- TASK PROMPT: Format the data from the line containing "in the header" through the line containing "click(407, 51)" as a Markdown table with the columns Row and Line. Number each line and leave out blank lines. Include only that stretch.

- SOURCE DATA:
-- -- --
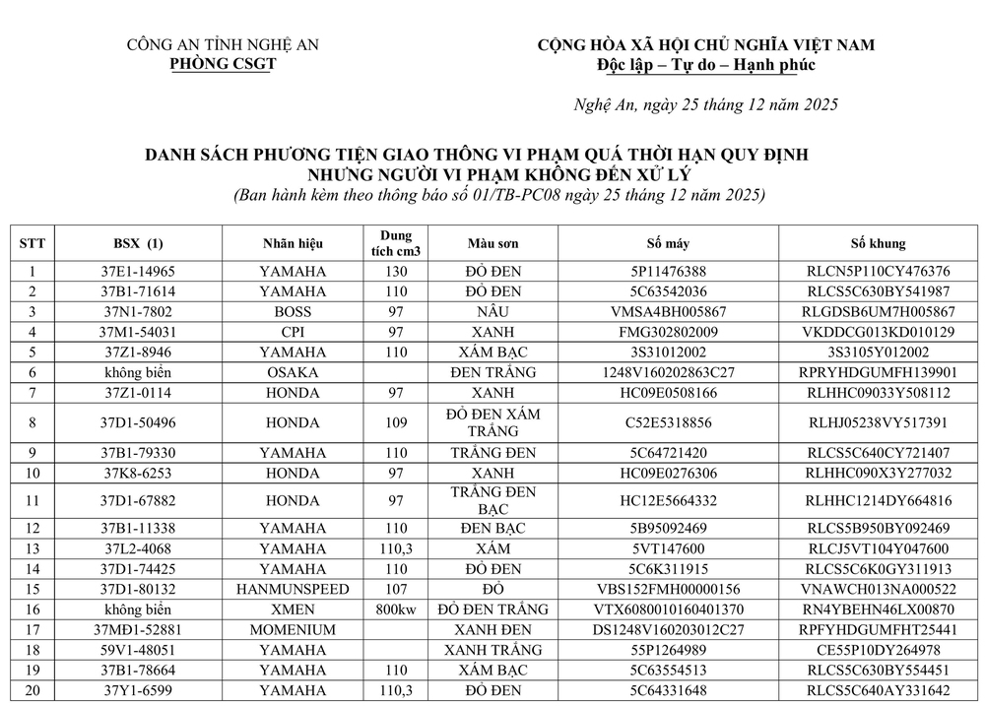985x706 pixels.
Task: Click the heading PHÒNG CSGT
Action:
-- -- --
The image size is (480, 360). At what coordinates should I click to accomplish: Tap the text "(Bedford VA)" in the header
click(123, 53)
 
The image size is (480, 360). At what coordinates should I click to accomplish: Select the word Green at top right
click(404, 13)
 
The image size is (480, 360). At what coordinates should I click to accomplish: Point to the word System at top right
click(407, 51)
-- -- --
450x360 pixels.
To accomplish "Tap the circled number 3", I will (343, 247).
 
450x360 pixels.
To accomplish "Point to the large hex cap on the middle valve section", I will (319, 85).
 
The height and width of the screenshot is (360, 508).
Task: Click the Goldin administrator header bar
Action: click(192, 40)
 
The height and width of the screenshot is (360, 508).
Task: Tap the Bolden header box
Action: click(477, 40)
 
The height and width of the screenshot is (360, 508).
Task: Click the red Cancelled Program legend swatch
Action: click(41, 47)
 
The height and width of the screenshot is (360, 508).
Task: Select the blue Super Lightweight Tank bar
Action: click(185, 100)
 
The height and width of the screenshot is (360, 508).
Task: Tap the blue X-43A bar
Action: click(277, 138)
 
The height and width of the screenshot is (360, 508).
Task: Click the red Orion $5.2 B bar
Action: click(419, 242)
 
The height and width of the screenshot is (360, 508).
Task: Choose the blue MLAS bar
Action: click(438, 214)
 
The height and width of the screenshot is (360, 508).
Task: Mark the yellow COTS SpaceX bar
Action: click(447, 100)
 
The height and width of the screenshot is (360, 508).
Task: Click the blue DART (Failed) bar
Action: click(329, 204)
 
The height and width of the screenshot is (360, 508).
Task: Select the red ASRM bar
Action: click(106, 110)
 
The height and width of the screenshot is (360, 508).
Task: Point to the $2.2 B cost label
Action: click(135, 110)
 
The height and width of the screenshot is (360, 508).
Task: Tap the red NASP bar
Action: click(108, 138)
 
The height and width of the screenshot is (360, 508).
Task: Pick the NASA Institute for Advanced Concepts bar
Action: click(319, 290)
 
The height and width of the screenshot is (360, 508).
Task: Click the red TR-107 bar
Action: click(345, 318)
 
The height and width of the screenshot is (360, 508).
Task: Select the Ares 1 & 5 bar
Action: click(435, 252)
-- -- --
- ANSWER:
| Row | Line |
|---|---|
| 1 | The image size is (480, 360). At what coordinates should I click to accomplish: Tap the text "(Bedford VA)" in the header |
| 2 | click(123, 53) |
| 3 | The image size is (480, 360). At what coordinates should I click to accomplish: Select the word Green at top right |
| 4 | click(404, 13) |
| 5 | The image size is (480, 360). At what coordinates should I click to accomplish: Point to the word System at top right |
| 6 | click(407, 51) |